(Stored records)
——
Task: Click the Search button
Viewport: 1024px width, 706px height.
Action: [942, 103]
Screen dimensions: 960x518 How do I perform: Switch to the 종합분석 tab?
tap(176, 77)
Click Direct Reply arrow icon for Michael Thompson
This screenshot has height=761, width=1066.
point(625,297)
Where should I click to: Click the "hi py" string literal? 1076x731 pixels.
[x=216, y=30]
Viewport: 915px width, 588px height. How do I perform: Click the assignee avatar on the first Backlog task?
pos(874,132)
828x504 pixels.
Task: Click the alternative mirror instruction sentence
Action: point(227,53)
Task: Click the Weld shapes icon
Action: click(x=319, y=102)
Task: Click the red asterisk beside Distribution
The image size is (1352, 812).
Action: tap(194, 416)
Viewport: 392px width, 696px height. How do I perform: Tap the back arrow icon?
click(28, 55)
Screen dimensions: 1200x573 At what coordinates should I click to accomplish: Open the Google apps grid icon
——
All of the entries should be repeated word for word.

#### Solved exercise
Task: Click the Search button
Viewport: 1024px width, 706px height.
Action: [942, 103]
Screen dimensions: 960x518 How do I perform: Switch to the 종합분석 tab?
tap(176, 77)
Click Direct Reply arrow icon for Michael Thompson
This screenshot has height=761, width=1066.
point(625,297)
Where should I click to: Click the "hi py" string literal? 1076x731 pixels.
[x=216, y=30]
Viewport: 915px width, 588px height. How do I perform: Click the assignee avatar on the first Backlog task?
pos(874,132)
828x504 pixels.
Task: Click the alternative mirror instruction sentence
Action: point(227,53)
Task: Click the Weld shapes icon
Action: click(x=319, y=102)
Task: Click the red asterisk beside Distribution
The image size is (1352, 812).
Action: tap(194, 416)
Viewport: 392px width, 696px height. How do I perform: Tap the back arrow icon?
click(28, 55)
Screen dimensions: 1200x573 At what coordinates should I click to accomplish: Open the Google apps grid icon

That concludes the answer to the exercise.